Oito horas da manhã e o sol radiante da primavera atravessava a janela do quarto de Julia, aquecendo seu rosto. Parecia ser uma luz calorenta confortante de se sentir. Julia sorri e, paulatinamente, abre os olhos para observar o dia. A primavera é maravilhosa, sua magia faz com que a natureza fique mais bela, cheias de flores coloridas e um aroma delicioso. Julia se levanta para abrir a janela e poder observar melhor seu jardim. Logo o semblante tão contente de Julia se configura em tristeza. Ao olhar para o céu observou a movimentação veloz das nuvens, uma mais escura e carregada do que a outra. “Poxa, que tédio!”, reclamava para si mesma a pobre criança de 13 anos. Em seguida o sol deixou sua beleza; seu brilho minguou às trevas. Começara a gotejar. Rapidamente Julia fecha sua janela, murmurando alguma coisa. Bufando como um pequeno filhote de leão, Julia pega seu Smarthphone e olha seu calendário: 14 de novembro, ver o vovô Roberto. “Pelo menos algo interessante farei hoje!”.

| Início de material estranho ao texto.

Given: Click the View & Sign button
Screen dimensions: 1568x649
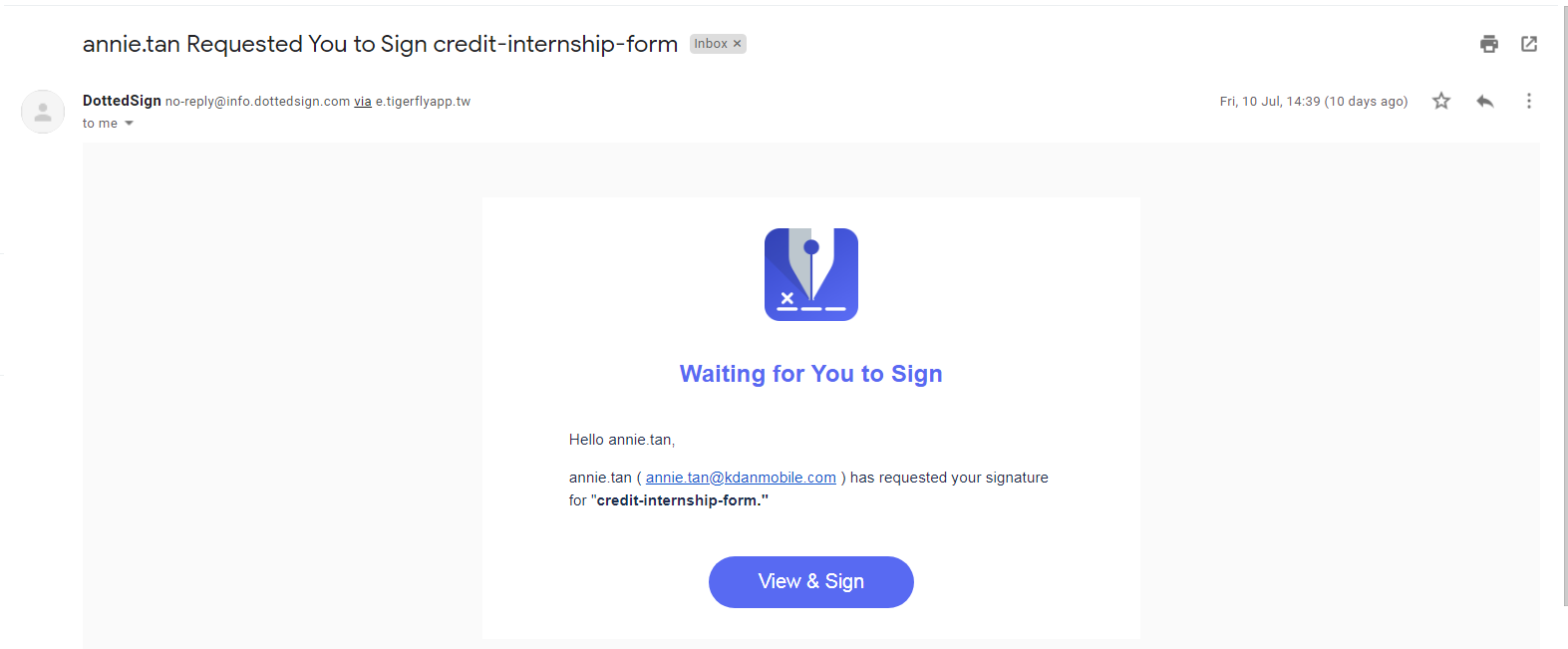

A chuva caia tamborilando nas janelas e deixando a vidraça toda embaçada, tornando uma visão de fora impossível. As mudanças repentinas dos climas temporais é uma característica bastante comum no Brasil, mesmo assim não agradava Julia. A garota andava pela casa nos seus constantes vai e vem em busca de algo para fazer, pois estava tediosa. Seu pai, Paulo, professor de português em período de férias, ao auge de seus 39 anos, percebe a inquietação de Julia e diz:

---Ei, minha filha, o que está havendo?

--Ah, pai, essa chuva, sabe? Eu queria ficar lá fora até dá o horário de ver o vovô, tinha planos de colher algumas plantinhas para ele, mas essa chuva não passa! – Lamentava Julia, pois sentia que a aquela chuva não era daquelas que passariam tão cedo.

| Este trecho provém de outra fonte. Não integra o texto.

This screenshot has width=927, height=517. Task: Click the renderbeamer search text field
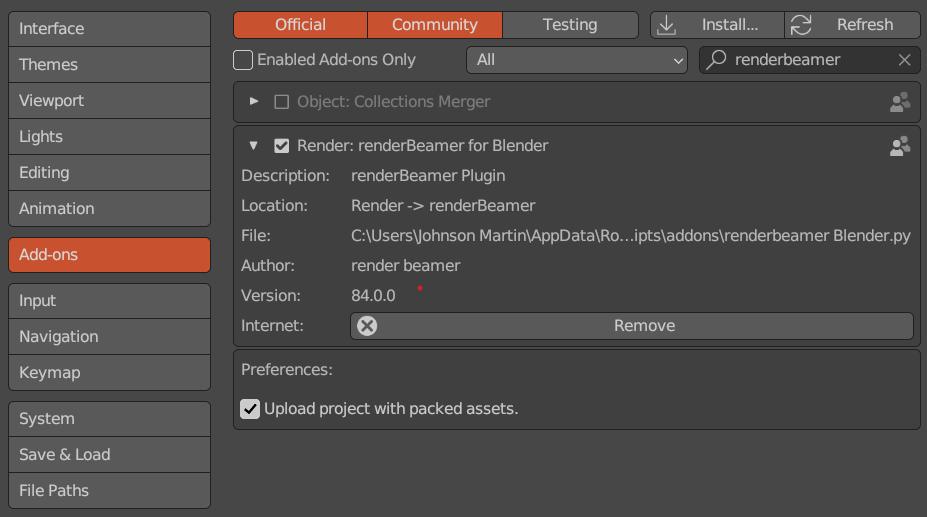tap(809, 60)
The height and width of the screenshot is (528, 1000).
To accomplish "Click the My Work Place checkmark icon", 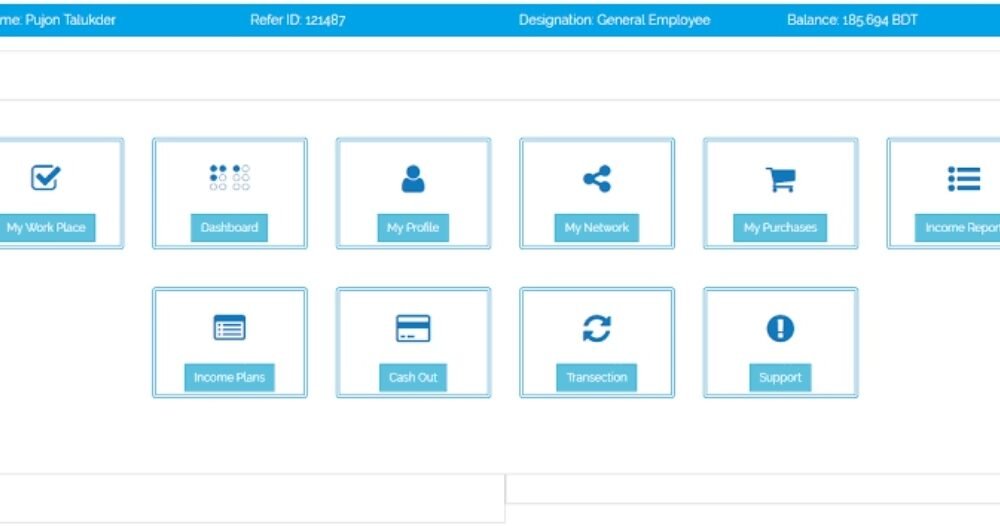I will [45, 178].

-- Sinto muito, filha. Mas pense por um lado, a natureza está fazendo sua parte, assim as plantas terão como se refrescar e as várias queimadas por ai diminuirão. Aproveite esse clima para estudar química, sei que está com dificuldade.

--Poxa, pai, detesto química. Não entendo por que devemos estudá-la. Eu pretendo ser uma professora de algo voltado para ciências humanas quando crescer, ou seja, química não é útil para mim. Hum!

Paulo sorrir e afoga os cabelos de Julia e continua:

-- Querida, apesar de ser uma criança...

--Adolescente! – Retruca Julia.

-- Tudo bem, mocinha, como quiser. Enfim, você sabe que é bem inteligente para sua pouca idade, até presumo o que será quando estiver mais velha. Acho que eu trouxe um pouco disso para casa. Mas, Julia, não devemos nos prender a tão pouco, você sabe disso. Não sou bom em química, mas sei um pouco, é divertido. Seu avô sabe mais, é aposentado na área e poderá ajudá-la a sentir mais interesse.

-- Não! Eu vou dormir com isso. O vovô é formado em história também, gosto quando ele fala sobre Roma, Grécia, Revoluções, e por ai vai. Não quero que ele use química comigo.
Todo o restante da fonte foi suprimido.